== GOAL OF THE EXERCISE ==
Scan the records below for the line containing "Open the three-dots more options menu" and the line containing "Task: Tap the hero photo on phone screen". Copy both, plus every line between, exactly.
[[ RECORD EXTRACTS open ]]
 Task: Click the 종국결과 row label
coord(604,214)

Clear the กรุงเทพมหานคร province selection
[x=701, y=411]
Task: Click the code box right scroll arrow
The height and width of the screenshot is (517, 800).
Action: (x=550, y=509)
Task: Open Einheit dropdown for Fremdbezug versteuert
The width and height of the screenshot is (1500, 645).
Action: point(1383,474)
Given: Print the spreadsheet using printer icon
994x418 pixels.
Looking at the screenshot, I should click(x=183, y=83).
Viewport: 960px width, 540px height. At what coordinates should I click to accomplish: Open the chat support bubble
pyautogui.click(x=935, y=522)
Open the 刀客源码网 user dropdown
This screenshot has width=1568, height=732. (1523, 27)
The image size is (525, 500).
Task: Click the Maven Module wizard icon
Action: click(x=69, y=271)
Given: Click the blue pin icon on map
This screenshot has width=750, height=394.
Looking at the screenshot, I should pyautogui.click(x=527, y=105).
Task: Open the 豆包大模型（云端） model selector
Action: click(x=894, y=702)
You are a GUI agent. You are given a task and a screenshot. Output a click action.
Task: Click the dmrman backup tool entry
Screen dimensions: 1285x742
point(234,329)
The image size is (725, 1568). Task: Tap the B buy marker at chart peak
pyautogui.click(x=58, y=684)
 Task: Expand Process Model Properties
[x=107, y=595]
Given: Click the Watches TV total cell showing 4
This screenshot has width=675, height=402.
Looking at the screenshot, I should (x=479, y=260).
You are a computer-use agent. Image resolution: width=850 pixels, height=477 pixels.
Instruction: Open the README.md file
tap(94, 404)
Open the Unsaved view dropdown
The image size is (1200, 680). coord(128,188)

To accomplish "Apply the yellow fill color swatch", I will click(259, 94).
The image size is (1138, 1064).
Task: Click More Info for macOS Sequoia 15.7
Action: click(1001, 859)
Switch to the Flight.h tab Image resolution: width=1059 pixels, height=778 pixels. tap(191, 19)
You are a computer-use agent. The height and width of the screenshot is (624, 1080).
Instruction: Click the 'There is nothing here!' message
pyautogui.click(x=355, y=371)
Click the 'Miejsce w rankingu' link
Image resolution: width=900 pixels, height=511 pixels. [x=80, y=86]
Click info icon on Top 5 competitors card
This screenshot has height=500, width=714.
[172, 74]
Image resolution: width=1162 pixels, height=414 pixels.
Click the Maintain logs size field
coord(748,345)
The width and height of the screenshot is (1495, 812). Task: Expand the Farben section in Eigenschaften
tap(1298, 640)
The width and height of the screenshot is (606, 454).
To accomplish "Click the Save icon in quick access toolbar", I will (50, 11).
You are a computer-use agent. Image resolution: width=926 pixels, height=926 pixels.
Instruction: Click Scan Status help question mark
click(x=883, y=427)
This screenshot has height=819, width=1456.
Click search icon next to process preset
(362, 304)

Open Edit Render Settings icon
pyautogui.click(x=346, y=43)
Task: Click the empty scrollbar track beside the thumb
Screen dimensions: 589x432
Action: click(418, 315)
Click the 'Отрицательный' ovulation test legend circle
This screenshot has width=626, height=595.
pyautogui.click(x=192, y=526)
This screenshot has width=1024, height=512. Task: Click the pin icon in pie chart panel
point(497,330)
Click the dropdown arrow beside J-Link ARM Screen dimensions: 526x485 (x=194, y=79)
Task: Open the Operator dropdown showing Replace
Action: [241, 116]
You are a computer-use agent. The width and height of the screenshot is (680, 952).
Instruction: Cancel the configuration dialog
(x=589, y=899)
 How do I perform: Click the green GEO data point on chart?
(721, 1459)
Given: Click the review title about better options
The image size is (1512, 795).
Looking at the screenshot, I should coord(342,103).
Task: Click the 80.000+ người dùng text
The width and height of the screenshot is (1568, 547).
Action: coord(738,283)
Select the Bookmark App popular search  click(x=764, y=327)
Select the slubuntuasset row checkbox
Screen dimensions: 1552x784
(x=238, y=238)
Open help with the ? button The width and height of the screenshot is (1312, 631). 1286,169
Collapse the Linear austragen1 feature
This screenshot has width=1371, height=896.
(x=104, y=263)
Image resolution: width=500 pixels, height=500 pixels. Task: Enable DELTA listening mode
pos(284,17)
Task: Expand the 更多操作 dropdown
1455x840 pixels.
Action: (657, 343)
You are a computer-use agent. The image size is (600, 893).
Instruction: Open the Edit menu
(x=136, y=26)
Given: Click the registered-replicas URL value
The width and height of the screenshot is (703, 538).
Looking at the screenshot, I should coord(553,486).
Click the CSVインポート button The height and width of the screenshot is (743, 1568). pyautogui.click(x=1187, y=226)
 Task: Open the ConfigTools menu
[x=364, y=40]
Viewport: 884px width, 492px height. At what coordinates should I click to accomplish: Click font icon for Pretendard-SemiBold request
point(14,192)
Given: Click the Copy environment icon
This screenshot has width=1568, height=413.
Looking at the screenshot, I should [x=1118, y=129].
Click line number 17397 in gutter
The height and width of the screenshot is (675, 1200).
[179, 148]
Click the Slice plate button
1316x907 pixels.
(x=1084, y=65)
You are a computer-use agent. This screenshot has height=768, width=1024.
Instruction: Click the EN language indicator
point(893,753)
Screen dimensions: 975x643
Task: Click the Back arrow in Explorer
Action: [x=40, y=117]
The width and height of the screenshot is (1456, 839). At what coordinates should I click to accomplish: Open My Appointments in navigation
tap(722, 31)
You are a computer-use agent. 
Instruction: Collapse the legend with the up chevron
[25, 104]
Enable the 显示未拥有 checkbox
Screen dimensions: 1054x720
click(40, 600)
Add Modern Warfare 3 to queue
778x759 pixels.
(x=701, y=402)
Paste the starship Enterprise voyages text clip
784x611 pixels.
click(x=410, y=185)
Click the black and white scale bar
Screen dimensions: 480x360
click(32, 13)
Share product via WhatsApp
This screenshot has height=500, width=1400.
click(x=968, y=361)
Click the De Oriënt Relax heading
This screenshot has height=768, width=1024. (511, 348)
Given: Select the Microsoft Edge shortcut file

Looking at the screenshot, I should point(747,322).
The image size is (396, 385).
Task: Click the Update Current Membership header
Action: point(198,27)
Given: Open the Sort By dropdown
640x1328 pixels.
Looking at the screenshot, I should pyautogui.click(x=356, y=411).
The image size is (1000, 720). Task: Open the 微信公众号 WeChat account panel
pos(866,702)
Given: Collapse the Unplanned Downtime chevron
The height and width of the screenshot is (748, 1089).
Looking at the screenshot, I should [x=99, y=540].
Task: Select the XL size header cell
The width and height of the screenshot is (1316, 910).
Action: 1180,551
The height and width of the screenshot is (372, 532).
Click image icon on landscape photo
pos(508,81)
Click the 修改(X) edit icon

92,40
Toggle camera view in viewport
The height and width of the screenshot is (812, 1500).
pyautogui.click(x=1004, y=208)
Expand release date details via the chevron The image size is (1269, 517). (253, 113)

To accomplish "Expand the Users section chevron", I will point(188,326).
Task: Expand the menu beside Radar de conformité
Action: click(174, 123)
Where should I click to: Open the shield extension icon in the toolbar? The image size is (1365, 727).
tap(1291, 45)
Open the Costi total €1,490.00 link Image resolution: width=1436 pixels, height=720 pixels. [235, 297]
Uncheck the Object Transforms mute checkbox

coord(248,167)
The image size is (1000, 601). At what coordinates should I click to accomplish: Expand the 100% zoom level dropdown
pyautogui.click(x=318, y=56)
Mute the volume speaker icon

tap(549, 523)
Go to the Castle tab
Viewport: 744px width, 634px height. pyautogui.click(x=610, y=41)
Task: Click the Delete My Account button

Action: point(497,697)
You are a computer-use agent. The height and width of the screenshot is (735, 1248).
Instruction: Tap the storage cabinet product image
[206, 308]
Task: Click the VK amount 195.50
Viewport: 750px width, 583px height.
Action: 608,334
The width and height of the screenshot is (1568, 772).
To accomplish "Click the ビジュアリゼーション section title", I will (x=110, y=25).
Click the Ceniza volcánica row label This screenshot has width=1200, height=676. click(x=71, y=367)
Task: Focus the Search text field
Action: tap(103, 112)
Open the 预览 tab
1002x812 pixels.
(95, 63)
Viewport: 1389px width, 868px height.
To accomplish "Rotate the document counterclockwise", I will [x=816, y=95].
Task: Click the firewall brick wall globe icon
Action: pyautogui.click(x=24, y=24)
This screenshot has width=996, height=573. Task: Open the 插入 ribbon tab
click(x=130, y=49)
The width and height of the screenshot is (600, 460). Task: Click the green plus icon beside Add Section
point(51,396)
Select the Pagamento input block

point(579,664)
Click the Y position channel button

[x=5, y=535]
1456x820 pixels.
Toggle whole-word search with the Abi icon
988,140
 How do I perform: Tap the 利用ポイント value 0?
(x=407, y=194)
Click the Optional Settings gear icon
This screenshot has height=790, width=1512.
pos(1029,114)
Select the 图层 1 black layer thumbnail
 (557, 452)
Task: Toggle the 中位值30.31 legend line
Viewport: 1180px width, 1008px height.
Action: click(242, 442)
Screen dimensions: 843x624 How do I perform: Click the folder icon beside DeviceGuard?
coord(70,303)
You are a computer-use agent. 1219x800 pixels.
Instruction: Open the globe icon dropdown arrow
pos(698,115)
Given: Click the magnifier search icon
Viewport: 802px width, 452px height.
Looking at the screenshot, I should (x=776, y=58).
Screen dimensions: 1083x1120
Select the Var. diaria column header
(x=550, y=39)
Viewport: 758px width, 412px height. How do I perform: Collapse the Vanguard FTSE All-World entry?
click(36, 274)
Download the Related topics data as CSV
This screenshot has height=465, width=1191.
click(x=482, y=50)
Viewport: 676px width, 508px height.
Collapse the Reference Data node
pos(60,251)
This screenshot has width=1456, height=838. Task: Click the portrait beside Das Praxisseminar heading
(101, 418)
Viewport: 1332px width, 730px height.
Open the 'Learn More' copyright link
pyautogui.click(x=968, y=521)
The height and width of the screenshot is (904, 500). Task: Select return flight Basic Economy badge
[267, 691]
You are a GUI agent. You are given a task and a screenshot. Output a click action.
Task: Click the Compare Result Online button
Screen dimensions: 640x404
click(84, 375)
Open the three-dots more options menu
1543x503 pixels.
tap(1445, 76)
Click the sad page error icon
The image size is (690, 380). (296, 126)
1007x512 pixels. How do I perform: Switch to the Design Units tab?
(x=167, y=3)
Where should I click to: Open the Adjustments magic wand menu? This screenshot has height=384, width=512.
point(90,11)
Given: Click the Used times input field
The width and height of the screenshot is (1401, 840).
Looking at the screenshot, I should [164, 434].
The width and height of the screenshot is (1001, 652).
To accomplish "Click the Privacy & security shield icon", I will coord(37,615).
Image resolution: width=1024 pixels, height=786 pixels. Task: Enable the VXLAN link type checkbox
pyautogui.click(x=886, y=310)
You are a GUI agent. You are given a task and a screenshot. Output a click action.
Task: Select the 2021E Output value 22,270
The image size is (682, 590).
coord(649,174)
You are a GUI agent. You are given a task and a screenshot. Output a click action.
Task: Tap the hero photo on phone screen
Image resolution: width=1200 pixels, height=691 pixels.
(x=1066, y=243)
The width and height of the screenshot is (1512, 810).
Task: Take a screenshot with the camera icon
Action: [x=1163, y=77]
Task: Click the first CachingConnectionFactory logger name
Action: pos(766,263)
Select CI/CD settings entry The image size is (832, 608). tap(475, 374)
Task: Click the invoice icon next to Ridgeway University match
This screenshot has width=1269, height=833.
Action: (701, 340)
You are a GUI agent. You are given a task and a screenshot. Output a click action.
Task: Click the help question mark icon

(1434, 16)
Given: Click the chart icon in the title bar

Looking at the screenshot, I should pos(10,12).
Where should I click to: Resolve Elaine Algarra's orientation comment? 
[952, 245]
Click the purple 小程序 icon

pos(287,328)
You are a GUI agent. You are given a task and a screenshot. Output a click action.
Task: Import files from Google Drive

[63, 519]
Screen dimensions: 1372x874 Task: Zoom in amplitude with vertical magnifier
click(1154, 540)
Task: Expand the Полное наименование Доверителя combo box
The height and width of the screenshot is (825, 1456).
[[ RECORD EXTRACTS closed ]]
== OUTPUT BELOW ==
Open the three-dots more options menu
1543x503 pixels.
tap(1445, 76)
Click the sad page error icon
The image size is (690, 380). (296, 126)
1007x512 pixels. How do I perform: Switch to the Design Units tab?
(x=167, y=3)
Where should I click to: Open the Adjustments magic wand menu? This screenshot has height=384, width=512.
point(90,11)
Given: Click the Used times input field
The width and height of the screenshot is (1401, 840).
Looking at the screenshot, I should [164, 434].
The width and height of the screenshot is (1001, 652).
To accomplish "Click the Privacy & security shield icon", I will coord(37,615).
Image resolution: width=1024 pixels, height=786 pixels. Task: Enable the VXLAN link type checkbox
pyautogui.click(x=886, y=310)
You are a GUI agent. You are given a task and a screenshot. Output a click action.
Task: Select the 2021E Output value 22,270
The image size is (682, 590).
coord(649,174)
You are a GUI agent. You are given a task and a screenshot. Output a click action.
Task: Tap the hero photo on phone screen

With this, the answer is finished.